*What you will do*.
Without any omission, reproduce the records that follow.

*Records for processing*.

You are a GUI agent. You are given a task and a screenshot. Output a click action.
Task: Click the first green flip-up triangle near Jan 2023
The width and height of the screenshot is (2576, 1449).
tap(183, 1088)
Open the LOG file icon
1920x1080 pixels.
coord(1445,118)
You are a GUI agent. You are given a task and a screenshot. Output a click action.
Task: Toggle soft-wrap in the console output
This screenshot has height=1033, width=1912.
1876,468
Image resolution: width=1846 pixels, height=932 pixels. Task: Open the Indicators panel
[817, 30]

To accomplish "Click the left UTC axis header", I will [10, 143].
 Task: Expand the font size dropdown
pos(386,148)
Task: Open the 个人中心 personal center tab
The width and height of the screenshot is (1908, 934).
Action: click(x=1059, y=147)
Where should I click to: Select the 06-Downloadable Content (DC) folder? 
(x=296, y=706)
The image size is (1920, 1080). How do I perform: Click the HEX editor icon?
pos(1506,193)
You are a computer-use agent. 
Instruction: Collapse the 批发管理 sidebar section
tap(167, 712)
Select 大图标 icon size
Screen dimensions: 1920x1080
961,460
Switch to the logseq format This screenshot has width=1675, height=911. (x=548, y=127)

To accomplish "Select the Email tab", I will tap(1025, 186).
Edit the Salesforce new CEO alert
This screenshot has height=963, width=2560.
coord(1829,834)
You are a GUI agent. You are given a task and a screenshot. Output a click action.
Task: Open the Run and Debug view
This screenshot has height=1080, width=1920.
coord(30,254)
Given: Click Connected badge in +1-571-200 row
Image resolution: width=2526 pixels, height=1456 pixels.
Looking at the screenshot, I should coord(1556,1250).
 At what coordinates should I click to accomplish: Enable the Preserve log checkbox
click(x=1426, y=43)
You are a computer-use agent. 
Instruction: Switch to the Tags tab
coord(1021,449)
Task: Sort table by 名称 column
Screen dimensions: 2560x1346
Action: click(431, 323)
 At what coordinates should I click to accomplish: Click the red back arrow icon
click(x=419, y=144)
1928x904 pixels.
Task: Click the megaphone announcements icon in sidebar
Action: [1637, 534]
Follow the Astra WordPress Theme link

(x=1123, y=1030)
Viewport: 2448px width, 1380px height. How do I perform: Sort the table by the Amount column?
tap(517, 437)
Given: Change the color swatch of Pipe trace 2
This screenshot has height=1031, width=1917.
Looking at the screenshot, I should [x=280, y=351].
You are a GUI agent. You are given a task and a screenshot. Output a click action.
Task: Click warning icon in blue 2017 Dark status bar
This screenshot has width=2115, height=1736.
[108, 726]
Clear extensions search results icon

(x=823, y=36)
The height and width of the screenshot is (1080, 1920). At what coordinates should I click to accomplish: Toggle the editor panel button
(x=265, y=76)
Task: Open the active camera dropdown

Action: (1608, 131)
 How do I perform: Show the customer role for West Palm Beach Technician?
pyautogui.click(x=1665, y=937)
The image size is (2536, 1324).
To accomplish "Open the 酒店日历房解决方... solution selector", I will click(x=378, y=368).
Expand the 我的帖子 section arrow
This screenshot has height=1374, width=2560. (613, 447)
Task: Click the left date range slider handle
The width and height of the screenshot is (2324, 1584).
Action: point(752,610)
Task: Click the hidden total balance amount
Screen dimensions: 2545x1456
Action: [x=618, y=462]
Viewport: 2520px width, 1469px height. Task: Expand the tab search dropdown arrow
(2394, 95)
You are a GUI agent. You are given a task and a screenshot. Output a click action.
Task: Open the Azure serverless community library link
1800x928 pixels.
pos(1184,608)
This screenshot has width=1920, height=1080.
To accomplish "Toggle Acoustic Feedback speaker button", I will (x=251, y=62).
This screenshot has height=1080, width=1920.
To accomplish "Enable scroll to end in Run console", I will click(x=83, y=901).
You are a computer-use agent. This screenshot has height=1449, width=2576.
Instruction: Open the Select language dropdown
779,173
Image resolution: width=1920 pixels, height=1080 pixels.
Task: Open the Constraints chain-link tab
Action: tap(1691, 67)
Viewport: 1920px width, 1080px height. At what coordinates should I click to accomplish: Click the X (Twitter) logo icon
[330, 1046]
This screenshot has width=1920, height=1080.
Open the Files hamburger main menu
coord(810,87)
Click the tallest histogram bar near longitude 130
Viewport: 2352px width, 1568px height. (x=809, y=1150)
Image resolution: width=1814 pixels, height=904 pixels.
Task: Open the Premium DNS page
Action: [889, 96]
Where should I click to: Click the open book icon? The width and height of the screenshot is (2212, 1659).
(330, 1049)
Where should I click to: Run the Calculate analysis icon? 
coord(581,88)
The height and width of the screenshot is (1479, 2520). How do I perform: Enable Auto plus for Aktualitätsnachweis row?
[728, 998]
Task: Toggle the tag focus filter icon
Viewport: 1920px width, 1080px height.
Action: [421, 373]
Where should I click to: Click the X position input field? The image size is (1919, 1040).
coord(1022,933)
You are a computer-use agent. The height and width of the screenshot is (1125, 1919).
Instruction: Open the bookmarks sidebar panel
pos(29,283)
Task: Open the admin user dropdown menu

*Written reply*.
You are a GUI agent. You are given a task and a screenshot. Output a click action.
Task: Click the first green flip-up triangle near Jan 2023
The width and height of the screenshot is (2576, 1449).
tap(183, 1088)
Open the LOG file icon
1920x1080 pixels.
coord(1445,118)
You are a GUI agent. You are given a task and a screenshot. Output a click action.
Task: Toggle soft-wrap in the console output
This screenshot has height=1033, width=1912.
1876,468
Image resolution: width=1846 pixels, height=932 pixels. Task: Open the Indicators panel
[817, 30]

To accomplish "Click the left UTC axis header", I will [10, 143].
 Task: Expand the font size dropdown
pos(386,148)
Task: Open the 个人中心 personal center tab
The width and height of the screenshot is (1908, 934).
Action: click(x=1059, y=147)
Where should I click to: Select the 06-Downloadable Content (DC) folder? 
(x=296, y=706)
The image size is (1920, 1080). How do I perform: Click the HEX editor icon?
pos(1506,193)
You are a computer-use agent. 
Instruction: Collapse the 批发管理 sidebar section
tap(167, 712)
Select 大图标 icon size
Screen dimensions: 1920x1080
961,460
Switch to the logseq format This screenshot has width=1675, height=911. (x=548, y=127)

To accomplish "Select the Email tab", I will tap(1025, 186).
Edit the Salesforce new CEO alert
This screenshot has height=963, width=2560.
coord(1829,834)
You are a GUI agent. You are given a task and a screenshot. Output a click action.
Task: Open the Run and Debug view
This screenshot has height=1080, width=1920.
coord(30,254)
Given: Click Connected badge in +1-571-200 row
Image resolution: width=2526 pixels, height=1456 pixels.
Looking at the screenshot, I should coord(1556,1250).
 At what coordinates should I click to accomplish: Enable the Preserve log checkbox
click(x=1426, y=43)
You are a computer-use agent. 
Instruction: Switch to the Tags tab
coord(1021,449)
Task: Sort table by 名称 column
Screen dimensions: 2560x1346
Action: click(431, 323)
 At what coordinates should I click to accomplish: Click the red back arrow icon
click(x=419, y=144)
1928x904 pixels.
Task: Click the megaphone announcements icon in sidebar
Action: [1637, 534]
Follow the Astra WordPress Theme link

(x=1123, y=1030)
Viewport: 2448px width, 1380px height. How do I perform: Sort the table by the Amount column?
tap(517, 437)
Given: Change the color swatch of Pipe trace 2
This screenshot has height=1031, width=1917.
Looking at the screenshot, I should [x=280, y=351].
You are a GUI agent. You are given a task and a screenshot. Output a click action.
Task: Click warning icon in blue 2017 Dark status bar
This screenshot has width=2115, height=1736.
[108, 726]
Clear extensions search results icon

(x=823, y=36)
The height and width of the screenshot is (1080, 1920). At what coordinates should I click to accomplish: Toggle the editor panel button
(x=265, y=76)
Task: Open the active camera dropdown

Action: (1608, 131)
 How do I perform: Show the customer role for West Palm Beach Technician?
pyautogui.click(x=1665, y=937)
The image size is (2536, 1324).
To accomplish "Open the 酒店日历房解决方... solution selector", I will click(x=378, y=368).
Expand the 我的帖子 section arrow
This screenshot has height=1374, width=2560. (613, 447)
Task: Click the left date range slider handle
The width and height of the screenshot is (2324, 1584).
Action: point(752,610)
Task: Click the hidden total balance amount
Screen dimensions: 2545x1456
Action: [x=618, y=462]
Viewport: 2520px width, 1469px height. Task: Expand the tab search dropdown arrow
(2394, 95)
You are a GUI agent. You are given a task and a screenshot. Output a click action.
Task: Open the Azure serverless community library link
1800x928 pixels.
pos(1184,608)
This screenshot has width=1920, height=1080.
To accomplish "Toggle Acoustic Feedback speaker button", I will (x=251, y=62).
This screenshot has height=1080, width=1920.
To accomplish "Enable scroll to end in Run console", I will click(x=83, y=901).
You are a computer-use agent. This screenshot has height=1449, width=2576.
Instruction: Open the Select language dropdown
779,173
Image resolution: width=1920 pixels, height=1080 pixels.
Task: Open the Constraints chain-link tab
Action: tap(1691, 67)
Viewport: 1920px width, 1080px height. At what coordinates should I click to accomplish: Click the X (Twitter) logo icon
[330, 1046]
This screenshot has width=1920, height=1080.
Open the Files hamburger main menu
coord(810,87)
Click the tallest histogram bar near longitude 130
Viewport: 2352px width, 1568px height. (x=809, y=1150)
Image resolution: width=1814 pixels, height=904 pixels.
Task: Open the Premium DNS page
Action: [889, 96]
Where should I click to: Click the open book icon? The width and height of the screenshot is (2212, 1659).
(330, 1049)
Where should I click to: Run the Calculate analysis icon? 
coord(581,88)
The height and width of the screenshot is (1479, 2520). How do I perform: Enable Auto plus for Aktualitätsnachweis row?
[728, 998]
Task: Toggle the tag focus filter icon
Viewport: 1920px width, 1080px height.
Action: [421, 373]
Where should I click to: Click the X position input field? The image size is (1919, 1040).
coord(1022,933)
You are a computer-use agent. The height and width of the screenshot is (1125, 1919).
Instruction: Open the bookmarks sidebar panel
pos(29,283)
Task: Open the admin user dropdown menu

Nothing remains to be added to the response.